> _Aim 1_
According to the advent calendar text, how much does each kit sell for?
> _Aim 2_
Write out the advent calendar text again, beginning at the words "Directions for Advent" and stopping after "for the ornaments.". Switch "green" to "red".
===== Source document
A few months ago, one of my dear Bridal clients (from when I did that) dropped by to donate some sewing materials her son acquired from an estate sale. Inside were these tiny little ornaments, exquisitely and painstakingly beaded. I knew they would come into some use, when I saw that they were all Christmas themed. So that is what led me to re-make this wonderful holiday craft. I've put together 6 kits that we are selling ($50 each) with either a mustard or Aqua background. You can buy them from me, or make your own using the directions below. Either way, I hope you enjoy! And Happy Holidays to you and your families!
Directions for Advent Calendar:
Materials list -
- Craft Felt - Wool or acrylic in multiple colors - 1 rectangle measuring 36 1/2" long x 17" wide, 3 rectangles measuring 2 1/2" long x 17" wide (for pockets) in the same background color, 3/4 yard green for the tree and misc. felt squares for the ornaments.
- Ribbon or cord for the ornaments - 2 yards narrow width (1/8" or smaller)
==========
===== Recorded information
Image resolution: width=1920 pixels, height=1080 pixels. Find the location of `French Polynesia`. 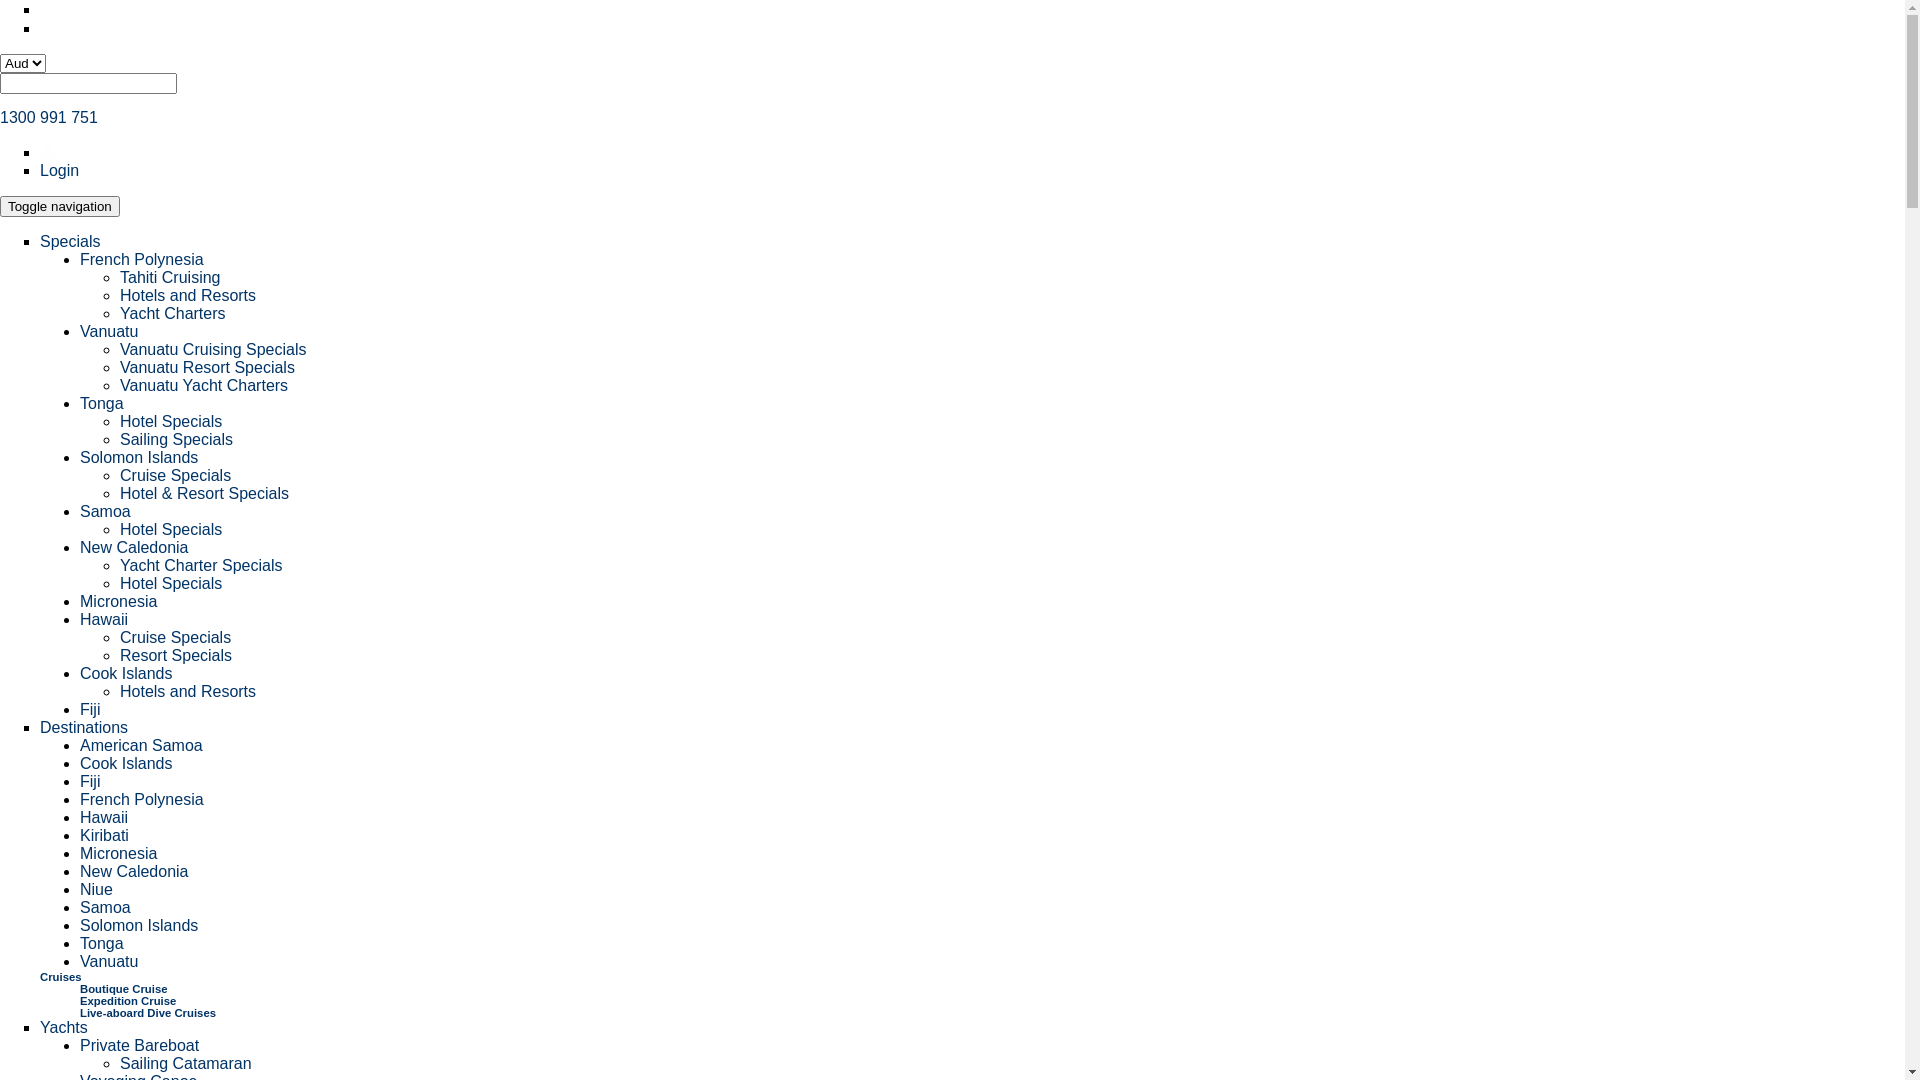

French Polynesia is located at coordinates (142, 800).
==========
> _Exercise answer 1_
$50

> _Exercise answer 2_
Directions for Advent Calendar:
Materials list -
- Craft Felt - Wool or acrylic in multiple colors - 1 rectangle measuring 36 1/2" long x 17" wide, 3 rectangles measuring 2 1/2" long x 17" wide (for pockets) in the same background color, 3/4 yard red for the tree and misc. felt squares for the ornaments.